# [Description of the task]
Below are some entries. Copy each line that holds the string "accomplish".

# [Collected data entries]
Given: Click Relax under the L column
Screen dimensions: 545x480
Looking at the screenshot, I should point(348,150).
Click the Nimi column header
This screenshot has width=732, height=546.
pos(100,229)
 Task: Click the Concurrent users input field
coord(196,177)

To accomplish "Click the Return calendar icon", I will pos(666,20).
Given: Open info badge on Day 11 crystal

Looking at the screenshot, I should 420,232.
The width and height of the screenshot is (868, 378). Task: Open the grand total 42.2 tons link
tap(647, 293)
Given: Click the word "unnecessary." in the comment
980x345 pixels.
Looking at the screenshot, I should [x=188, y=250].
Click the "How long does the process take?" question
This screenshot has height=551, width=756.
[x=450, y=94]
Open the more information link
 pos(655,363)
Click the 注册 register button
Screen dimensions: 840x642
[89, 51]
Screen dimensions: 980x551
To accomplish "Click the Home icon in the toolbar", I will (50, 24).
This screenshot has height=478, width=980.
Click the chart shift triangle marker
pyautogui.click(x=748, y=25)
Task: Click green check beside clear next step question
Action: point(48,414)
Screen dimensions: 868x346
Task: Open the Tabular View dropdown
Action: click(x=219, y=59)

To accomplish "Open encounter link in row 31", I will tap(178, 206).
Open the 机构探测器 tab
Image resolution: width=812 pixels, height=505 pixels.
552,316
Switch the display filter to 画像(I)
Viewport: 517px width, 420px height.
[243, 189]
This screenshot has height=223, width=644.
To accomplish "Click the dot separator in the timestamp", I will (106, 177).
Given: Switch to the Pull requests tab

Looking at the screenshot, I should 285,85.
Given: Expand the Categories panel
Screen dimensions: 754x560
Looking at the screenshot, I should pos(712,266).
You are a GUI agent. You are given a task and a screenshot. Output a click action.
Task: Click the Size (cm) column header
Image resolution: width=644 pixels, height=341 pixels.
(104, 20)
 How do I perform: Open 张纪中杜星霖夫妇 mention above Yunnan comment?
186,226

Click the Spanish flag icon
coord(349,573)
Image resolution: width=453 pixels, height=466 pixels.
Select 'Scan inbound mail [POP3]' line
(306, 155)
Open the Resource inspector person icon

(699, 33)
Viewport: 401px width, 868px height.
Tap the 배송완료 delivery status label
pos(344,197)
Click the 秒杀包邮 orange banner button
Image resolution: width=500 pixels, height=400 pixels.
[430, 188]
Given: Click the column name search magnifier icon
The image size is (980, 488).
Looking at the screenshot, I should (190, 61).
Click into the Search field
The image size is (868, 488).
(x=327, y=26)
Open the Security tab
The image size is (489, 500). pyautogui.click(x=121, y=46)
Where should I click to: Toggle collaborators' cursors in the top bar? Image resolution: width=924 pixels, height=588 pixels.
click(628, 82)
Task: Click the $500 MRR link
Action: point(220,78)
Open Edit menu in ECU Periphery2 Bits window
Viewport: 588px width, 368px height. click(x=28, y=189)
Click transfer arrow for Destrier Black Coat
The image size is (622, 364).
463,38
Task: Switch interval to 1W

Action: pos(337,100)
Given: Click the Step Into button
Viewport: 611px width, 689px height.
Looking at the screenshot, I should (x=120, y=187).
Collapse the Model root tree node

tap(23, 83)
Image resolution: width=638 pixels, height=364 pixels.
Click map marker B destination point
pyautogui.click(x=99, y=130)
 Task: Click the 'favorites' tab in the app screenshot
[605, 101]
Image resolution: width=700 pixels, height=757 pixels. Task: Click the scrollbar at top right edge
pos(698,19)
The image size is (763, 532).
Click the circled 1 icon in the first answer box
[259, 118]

# [Exercise output]
To accomplish "Click the Return calendar icon", I will pos(666,20).
To accomplish "Click the Home icon in the toolbar", I will (50, 24).
To accomplish "Open encounter link in row 31", I will tap(178, 206).
To accomplish "Click the dot separator in the timestamp", I will (106, 177).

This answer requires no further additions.